(begin)
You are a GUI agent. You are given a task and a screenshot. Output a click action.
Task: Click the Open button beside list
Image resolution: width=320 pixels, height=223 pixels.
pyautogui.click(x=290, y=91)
(end)
(begin)
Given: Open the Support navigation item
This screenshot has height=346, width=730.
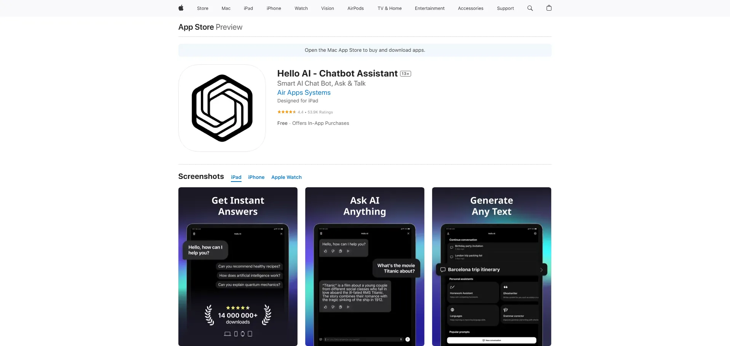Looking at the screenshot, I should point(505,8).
(end)
(begin)
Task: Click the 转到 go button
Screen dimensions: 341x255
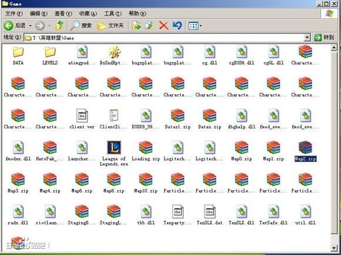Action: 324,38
(end)
### Description of the task
Rewrite only the data between the lines holding "You are a GUI" and "pyautogui.click(x=290, y=91)", inclusive, with "beside" changed to "next to" and nothing else altered.

### Written solution
You are a GUI agent. You are given a task and a screenshot. Output a click action.
Task: Click the Open button next to list
Image resolution: width=320 pixels, height=223 pixels.
pyautogui.click(x=290, y=91)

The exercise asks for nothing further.